When Jamie T released ‘Don’t You Find’, the first single of the album, he told Zane Lowe “I like the melancholy of it”, which, to the disappointment of some fans, is a theme that Jamie T carries throughout the rest of the album.
It soon becomes apparent that this is not going to be another Kings and Queens, and if you’re looking for an album that is full of hits like ‘Sticks and Stones’ then you’re going to be let down. Despite this, if you are willing to listen to this album with the understanding that someone will have changed in five years, there is still plenty of substance to be had. One thing that is instantly apparent is the reflective and dark nature of the album. The low tempo style that is adopted definitely seems to communicate the dark and melancholic themes better than Jamie T’s earlier style ever could. Even with songs such as ‘Zombie’, the second single of the album, which takes a more familiar playful tone, there are still undertones of the bleak themes of lost love and despair. With lyrics such as “I know what she thinks when she looks at me, when she looks with such despair” it is clear to see that Jamie T is trying to express some more mature and deep ideas of love and regret. This is something that is much more evident in ‘Mary Lee’, a charming ballad of lost love.
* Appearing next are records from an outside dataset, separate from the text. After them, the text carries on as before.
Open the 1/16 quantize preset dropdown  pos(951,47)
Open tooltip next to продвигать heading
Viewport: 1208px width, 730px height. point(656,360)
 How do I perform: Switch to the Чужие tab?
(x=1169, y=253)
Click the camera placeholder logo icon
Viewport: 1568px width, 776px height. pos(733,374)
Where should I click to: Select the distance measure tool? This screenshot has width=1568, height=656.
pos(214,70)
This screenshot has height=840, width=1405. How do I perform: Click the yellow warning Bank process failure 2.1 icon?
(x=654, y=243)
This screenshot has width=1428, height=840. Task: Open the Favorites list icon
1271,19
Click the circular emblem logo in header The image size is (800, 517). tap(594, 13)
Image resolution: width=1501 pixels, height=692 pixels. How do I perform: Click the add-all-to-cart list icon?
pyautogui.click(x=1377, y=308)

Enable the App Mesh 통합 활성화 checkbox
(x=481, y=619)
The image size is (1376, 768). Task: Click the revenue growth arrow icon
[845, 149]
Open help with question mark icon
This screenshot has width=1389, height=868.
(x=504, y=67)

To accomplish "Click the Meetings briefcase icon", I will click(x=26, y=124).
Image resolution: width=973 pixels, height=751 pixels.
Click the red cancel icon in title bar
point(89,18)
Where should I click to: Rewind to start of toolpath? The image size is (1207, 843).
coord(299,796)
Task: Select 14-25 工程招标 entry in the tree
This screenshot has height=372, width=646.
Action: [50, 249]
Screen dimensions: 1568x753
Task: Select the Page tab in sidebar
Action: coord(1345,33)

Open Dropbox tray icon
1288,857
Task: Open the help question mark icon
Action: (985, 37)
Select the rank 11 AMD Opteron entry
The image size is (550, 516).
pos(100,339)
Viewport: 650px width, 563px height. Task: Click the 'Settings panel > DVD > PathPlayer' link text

The overriding distinction that can be made between Carry on the Grudge and his earlier albums is of the introverted approach that he has never taken before. There is a sense that Jamie T is attempting to express his own psychological unrest and experiences to a larger extent then before. In songs such as ‘Peter’ for instance, there is a feeling of real anger and frustration that Jamie is clearly trying to vent.
The problem that most fans will have with this album is that it just doesn’t sound like Jamie T. There is a sense that he has lost that south London edge that caught our imagination in the first place. On the other hand, to say that this means the album is terrible is simply not true, by any stretch of the imagination. This is an album that takes a new direction for an extremely talented solo artist that may not be to everyone’s taste, but does not diminish the talent that is exhibited. Although not for everyone, Jamie’s die-hard fans will inevitably love it, and any one who has never heard of Jamie T may enjoy it for its individual merits, in spite of his earlier material.
Carry on the Grudge was released on 29th September 2014.